Use of a certain form of bupivacaine for pain control after gynecological surgery reduced the amount of opioids needed and may reduce recovery time.
Using liposomal bupivacaine to control pain in patients after gynecological surgery reduced the amount of narcotics needed and may lead to faster recovery times, a recent study found.
In the study, which included about 400 surgical patients, researchers compared the efficacy of liposomal bupivacaine and bupivacaine hydrochloride (HCl) for controlling postoperative pain after laparotomy for gynecological malignancies. Sean C. Dowdy, MD, clinical director for the National Surgical Quality Improvement Program for the Department of Surgery at Mayo Clinic, presented the results at the annual meeting of the Society of Gynecologic Surgeons.
- The use of liposomal bupivacaine, compared with use of bupivacaine HCl, following gynecologic surgery decreased the need for narcotics and reduced the use of patient-controlled analgesia.
Bupivacaine HCl treats pain for about 6 to 8 hours, whereas liposomal bupivacaine works for multiple days. Unsurprisingly, the researchers found that patients who received liposomal bupivacaine following complex cytoreductive surgery required significantly fewer doses of intravenous opioids during the first and second postoperative days than those whose pain was managed with bupivacaine HCl. They also continued to use less opioids for the remainder of their hospitalization. The median stay was 5 days.
During the first day following surgery, 21.5% of the patients treated with liposomal bupivacaine required opioids, while 46.9% of patients who received bupivacaine HCI were given opioids to control pain. By day two, just 7.4% of patients treated with liposomal bupivacaine were given opioids compared with 27.2% in the other group.
Still, the researchers also found that the pain scores were the same between the two groups.
Similarly, when the researchers looked at opioid use among women who underwent staging laparotomy, they found that pain scores were similar between those who received liposomal bupivacaine and those who were given bupivacaine HCl. However, they also found that the cumulative opioid use didn’t differ between the two cohorts.

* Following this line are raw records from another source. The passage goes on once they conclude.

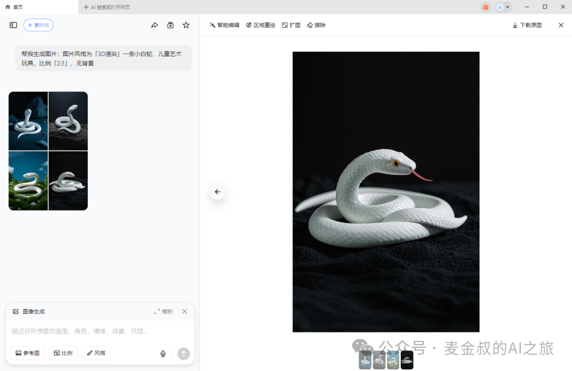The image size is (572, 371).
Task: Collapse the left sidebar panel
Action: [x=13, y=25]
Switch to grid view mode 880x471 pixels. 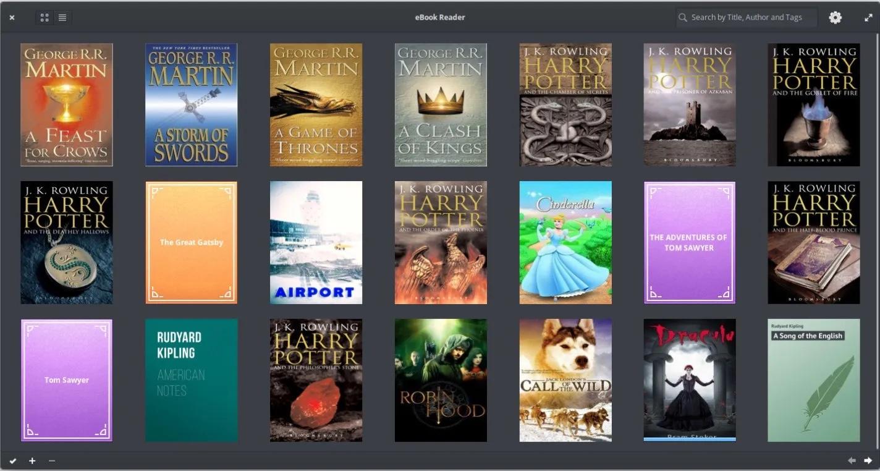pos(44,17)
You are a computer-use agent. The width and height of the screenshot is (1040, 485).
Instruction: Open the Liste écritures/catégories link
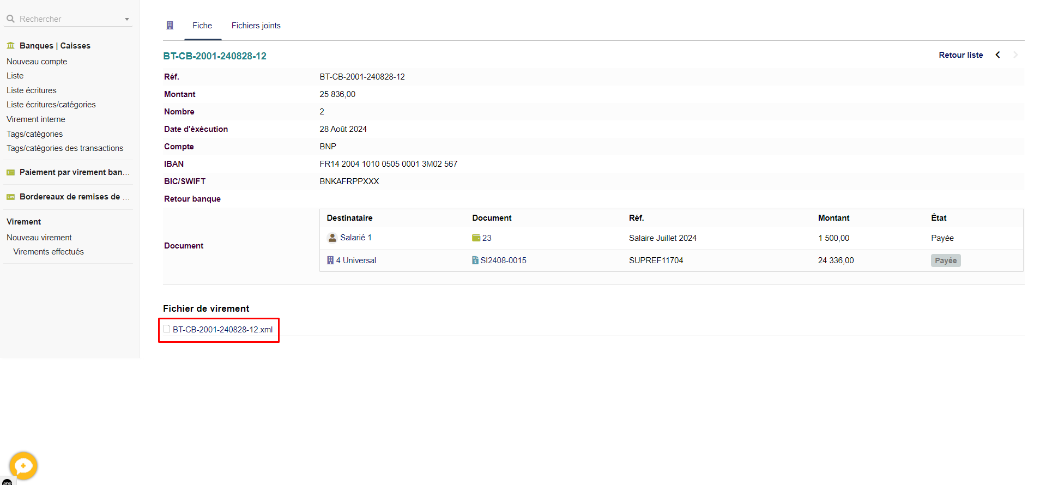[x=51, y=105]
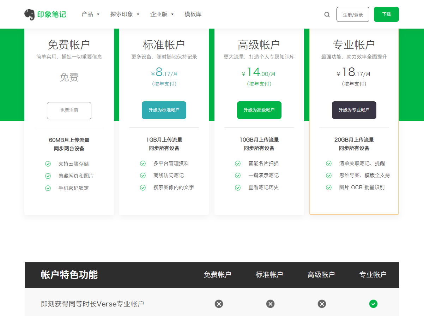424x316 pixels.
Task: Click gray X under 标准帐户 column
Action: 270,304
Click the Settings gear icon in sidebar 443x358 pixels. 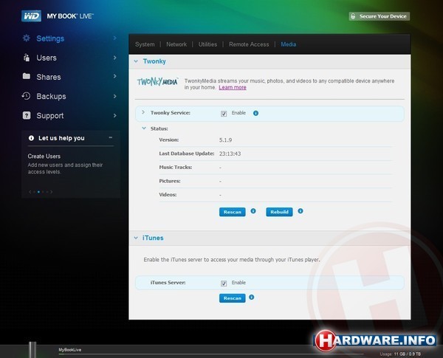[x=27, y=38]
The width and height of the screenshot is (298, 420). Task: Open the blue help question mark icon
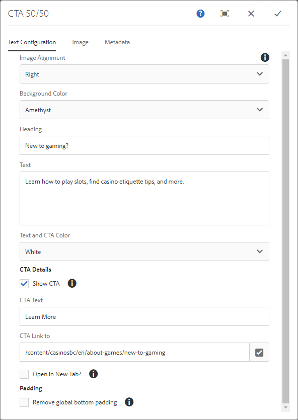200,14
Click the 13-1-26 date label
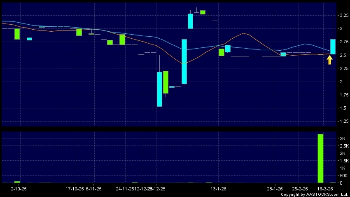 click(219, 189)
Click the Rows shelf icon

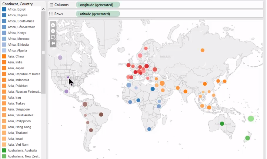pos(51,14)
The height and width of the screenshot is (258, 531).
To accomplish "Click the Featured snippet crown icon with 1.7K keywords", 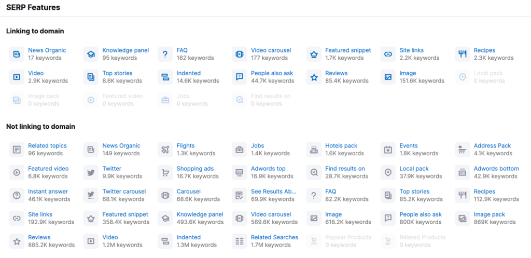I will tap(314, 54).
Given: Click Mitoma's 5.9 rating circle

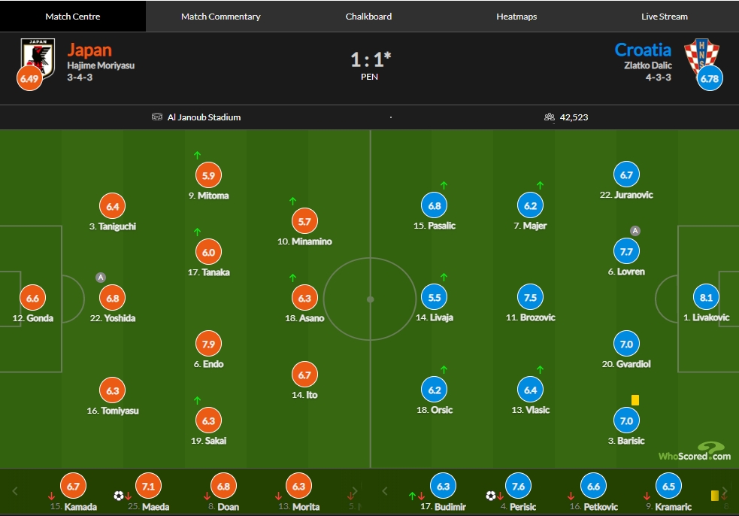Looking at the screenshot, I should click(x=208, y=175).
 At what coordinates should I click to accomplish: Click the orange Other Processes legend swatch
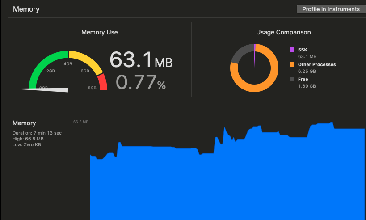(x=292, y=64)
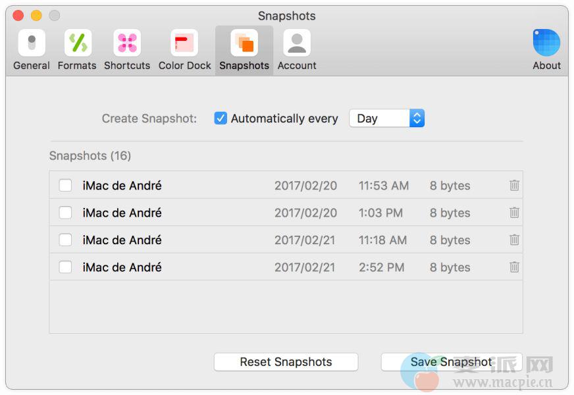Open the Shortcuts preferences pane
574x395 pixels.
pos(127,50)
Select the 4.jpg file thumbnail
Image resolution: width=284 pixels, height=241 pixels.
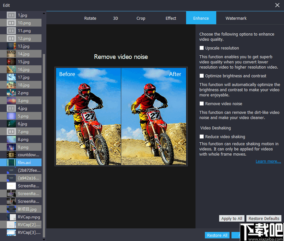point(21,108)
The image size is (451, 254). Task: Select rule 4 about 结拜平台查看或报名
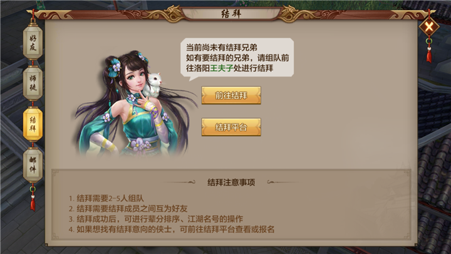[172, 230]
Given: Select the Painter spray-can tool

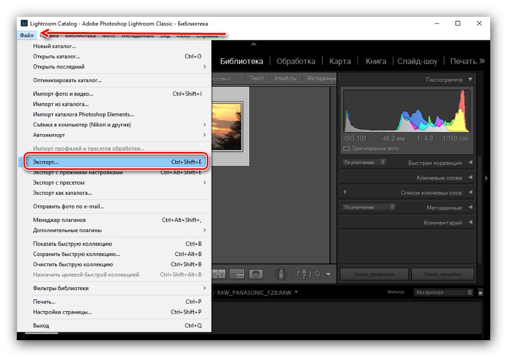Looking at the screenshot, I should tap(282, 274).
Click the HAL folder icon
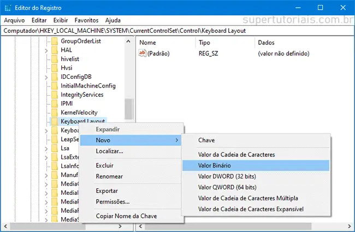355x232 pixels. point(55,50)
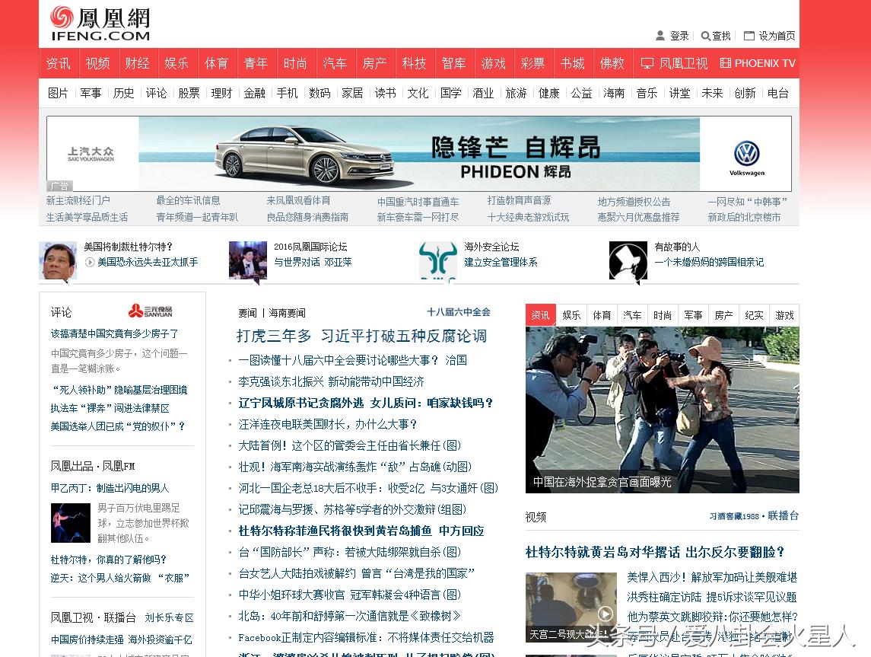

Still, the data pointed to a reduction in use of patient-controlled analgesia among those who were treated with liposomal bupivacaine (1.4% vs 8.3%, P=.05). This was also found among women who underwent cytoreductive surgeries, with 4.1% of the women treated with liposomal bupivacaine using patient-controlled analgesia compared with 33.3% of women in the control group.
The research is part of an ongoing post-operative approach at the Mayo Clinic to get patients eating, drinking, and walking faster. By limiting narcotic use, the researchers believe common adverse effects, such as constipation and nausea, are reduced, allowing for a speedier recovery.
Data from the Mayo Clinic study was presented during the annual meeting of the Society of Gynecologic Surgeons.